Als einer der ersten Staatschefs verurteilte Frankreichs Präsident Emmanuel Macron den Sturm auf das Kapitol: "Wenn in einer der ältesten Demokratien der Welt die Anhänger eines scheidenden Präsidenten mit Waffeneinsatz die legitimen Ergebnisse einer Wahl in Frage stellen, dann wird das universelle Prinzip 'ein Mensch, eine Stimme' attackiert", sagte Macron auf Twitter.

Frankreichs Außenminister Jean-Yves Le Drian wählte drastische Worte, die in ähnlicher Form auch viele andere Spitzenpolitiker wie Österreichs Bundeskanzler Sebastian Kurz und Bundesfinanzminister Olaf Scholz in den Mund nahmen: "Die Gewalttätigkeiten gegen die amerikanischen Institutionen sind ein schwerer Angriff auf die Demokratie." Scholz führte die Ereignisse auch auf Trumps Präsidentschaft zurück: "Präsident Trump hat das Land tief gespalten - nun zeigt sich, wie sehr."

"Ich glaube an die Stärke der US-Institutionen"
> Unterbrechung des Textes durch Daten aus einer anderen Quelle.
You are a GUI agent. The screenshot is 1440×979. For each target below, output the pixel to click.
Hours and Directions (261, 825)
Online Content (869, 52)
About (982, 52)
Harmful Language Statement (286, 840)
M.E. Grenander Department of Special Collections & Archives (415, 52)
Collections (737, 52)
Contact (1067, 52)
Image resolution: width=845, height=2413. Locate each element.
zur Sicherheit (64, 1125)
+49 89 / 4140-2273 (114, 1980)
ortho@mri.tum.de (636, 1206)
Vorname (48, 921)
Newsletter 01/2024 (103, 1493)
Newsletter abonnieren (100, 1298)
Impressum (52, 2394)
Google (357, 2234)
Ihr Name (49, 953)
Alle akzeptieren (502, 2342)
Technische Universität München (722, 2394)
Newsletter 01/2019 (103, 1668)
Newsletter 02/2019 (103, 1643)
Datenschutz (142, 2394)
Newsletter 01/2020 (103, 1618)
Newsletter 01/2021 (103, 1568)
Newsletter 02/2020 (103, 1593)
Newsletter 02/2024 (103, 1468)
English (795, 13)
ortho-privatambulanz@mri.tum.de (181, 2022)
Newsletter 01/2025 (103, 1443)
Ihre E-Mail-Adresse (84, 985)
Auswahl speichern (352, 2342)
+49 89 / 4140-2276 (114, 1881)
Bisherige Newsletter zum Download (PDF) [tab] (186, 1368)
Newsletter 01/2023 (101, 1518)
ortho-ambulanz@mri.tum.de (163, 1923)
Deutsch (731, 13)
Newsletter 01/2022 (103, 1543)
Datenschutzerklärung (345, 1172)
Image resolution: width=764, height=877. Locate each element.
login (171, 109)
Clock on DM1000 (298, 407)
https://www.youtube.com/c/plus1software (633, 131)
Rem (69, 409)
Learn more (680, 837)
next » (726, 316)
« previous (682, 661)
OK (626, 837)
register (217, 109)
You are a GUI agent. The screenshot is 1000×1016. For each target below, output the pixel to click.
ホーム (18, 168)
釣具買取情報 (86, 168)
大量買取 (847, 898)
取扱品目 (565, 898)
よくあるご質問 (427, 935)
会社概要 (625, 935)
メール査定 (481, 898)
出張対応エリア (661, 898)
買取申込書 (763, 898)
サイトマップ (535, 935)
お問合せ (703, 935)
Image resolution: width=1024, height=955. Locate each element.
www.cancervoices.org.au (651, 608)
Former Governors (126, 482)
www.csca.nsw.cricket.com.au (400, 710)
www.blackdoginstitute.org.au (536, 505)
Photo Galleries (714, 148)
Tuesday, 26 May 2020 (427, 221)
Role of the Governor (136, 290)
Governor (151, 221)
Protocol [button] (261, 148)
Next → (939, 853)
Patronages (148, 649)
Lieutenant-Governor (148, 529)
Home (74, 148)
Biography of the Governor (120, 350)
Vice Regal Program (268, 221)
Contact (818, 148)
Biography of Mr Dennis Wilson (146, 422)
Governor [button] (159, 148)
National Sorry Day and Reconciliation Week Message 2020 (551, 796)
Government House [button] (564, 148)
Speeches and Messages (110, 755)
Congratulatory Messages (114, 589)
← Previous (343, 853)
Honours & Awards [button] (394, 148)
Scholz´ Kabinettskollege Maas schrieb auf Twitter: "Aus aufrührerischen Worten werden gewaltsame Taten - auf den Stufen des Reichstages, und jetzt im Capitol. Die Verachtung demokratischer Institutionen hat verheerende Auswirkungen." Zugleich brachten viele Politiker ihr Vertrauen in die US-Demokratie zum Ausdruck. "Ich glaube an die Stärke der US-Institutionen und -Demokratie", schrieb EU-Kommissionschefin Ursula von der Leyen auf Twitter. "Die friedliche Machtübergabe steht im Mittelpunkt." Sie freue sich darauf, mit Joe Biden, der die US-Präsidentschaftswahl gewonnen habe, zusammenzuarbeiten.

Auch Bundeswirtschaftsminister Peter Altmaier betonte: "Die Demokratie ist stärker! Und wichtiger als jeder einzelne, auch wenn er Präsident ist!" Der britische Regierungschef Johnson sagte, nun sei es "entscheidend, dass es zu einer friedlichen und geordneten Machtübertragung kommt".